**Given passage:**
┄┄┄┄┄┄┄┄┄┄┄┄┄┄┄┄┄┄┄┄
Corporate Governance — explaining the principles of greater responsibility, accountability, fairness and transparency in relation to the primary responsibilities of the Board of Directors in providing strategic leadership and financial guidance — has assumed greater importance.
Although public sector companies have been formed with an intention to bring efficiency, effectiveness, transparency, accountability and rule of law, we have ritualistic or perfunctory practices of accountability at many companies, as stated by Dr Ishrat Hussain.
Companies, being the creation of law, are required to function within the boundaries imposed by the law. Therefore, any act committed outside those parameters is considered ultra vires and of no legal effect. And therefore, a set of checks and balances and methods have been introduced to enforce contractual obligations of corporate essentials.
Consequently, the Board of Directors, the pivot of a company, must have two-thirds non-executive directors who should be independent and have no material interest in the company other than the Board directorship.
┄┄┄┄┄┄┄┄┄┄┄┄┄┄┄┄┄┄┄┄
**Listed records:**
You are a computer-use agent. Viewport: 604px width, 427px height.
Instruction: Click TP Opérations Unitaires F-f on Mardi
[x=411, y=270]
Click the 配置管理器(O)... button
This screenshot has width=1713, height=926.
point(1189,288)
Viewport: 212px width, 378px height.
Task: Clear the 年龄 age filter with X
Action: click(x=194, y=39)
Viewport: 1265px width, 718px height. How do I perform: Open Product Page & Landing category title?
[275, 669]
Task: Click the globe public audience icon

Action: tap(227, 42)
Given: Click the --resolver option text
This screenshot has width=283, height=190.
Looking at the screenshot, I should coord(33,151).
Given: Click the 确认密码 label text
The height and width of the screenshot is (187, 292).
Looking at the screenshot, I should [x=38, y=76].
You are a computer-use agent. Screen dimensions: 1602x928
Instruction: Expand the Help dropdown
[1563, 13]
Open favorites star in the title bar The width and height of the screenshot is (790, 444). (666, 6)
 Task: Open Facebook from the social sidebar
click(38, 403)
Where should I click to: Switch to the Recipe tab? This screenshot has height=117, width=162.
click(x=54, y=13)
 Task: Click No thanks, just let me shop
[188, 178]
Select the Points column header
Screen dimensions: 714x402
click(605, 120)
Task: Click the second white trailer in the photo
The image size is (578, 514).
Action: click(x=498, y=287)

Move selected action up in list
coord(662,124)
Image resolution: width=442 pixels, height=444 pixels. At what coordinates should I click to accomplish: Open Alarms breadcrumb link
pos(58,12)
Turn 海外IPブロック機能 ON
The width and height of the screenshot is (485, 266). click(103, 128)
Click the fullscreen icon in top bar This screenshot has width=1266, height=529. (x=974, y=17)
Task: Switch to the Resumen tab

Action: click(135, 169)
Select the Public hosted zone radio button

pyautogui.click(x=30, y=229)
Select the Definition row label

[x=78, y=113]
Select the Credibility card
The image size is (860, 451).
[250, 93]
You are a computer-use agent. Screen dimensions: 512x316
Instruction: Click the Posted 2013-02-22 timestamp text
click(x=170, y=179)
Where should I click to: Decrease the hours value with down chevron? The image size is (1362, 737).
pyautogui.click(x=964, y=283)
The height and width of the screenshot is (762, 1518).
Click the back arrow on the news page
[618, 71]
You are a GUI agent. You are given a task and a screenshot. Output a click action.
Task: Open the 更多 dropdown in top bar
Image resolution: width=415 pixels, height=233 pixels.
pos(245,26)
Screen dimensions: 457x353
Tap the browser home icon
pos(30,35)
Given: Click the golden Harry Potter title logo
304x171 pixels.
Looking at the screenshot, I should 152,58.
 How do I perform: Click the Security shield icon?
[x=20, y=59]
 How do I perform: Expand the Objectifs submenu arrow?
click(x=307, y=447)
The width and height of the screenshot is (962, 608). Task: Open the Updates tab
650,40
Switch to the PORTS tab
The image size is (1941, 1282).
┄┄┄┄┄┄┄┄┄┄┄┄┄┄┄┄┄┄┄┄
**Stated goal 1:**
Answer the following questions from the passage on corporate governance.
(a) What proportion of the Board of Directors must consist of non-executive directors?
(b) Who is cited as stating that many companies have ritualistic or perfunctory practices of accountability?
(c) How is an act committed outside the parameters imposed by the law considered?
**Stated goal 2:** In the passage on corporate governance, change "parameters" to "limits" and reproduce the text from "Companies, being the" to "of corporate essentials." with that alteration.
The entries above come from a separate source and do not concern the passage on corporate governance.

**Full answer 1:**
(a) Two-thirds.
(b) Dr Ishrat Hussain.
(c) It is considered ultra vires and of no legal effect.

**Full answer 2:**
Companies, being the creation of law, are required to function within the boundaries imposed by the law. Therefore, any act committed outside those limits is considered ultra vires and of no legal effect. And therefore, a set of checks and balances and methods have been introduced to enforce contractual obligations of corporate essentials.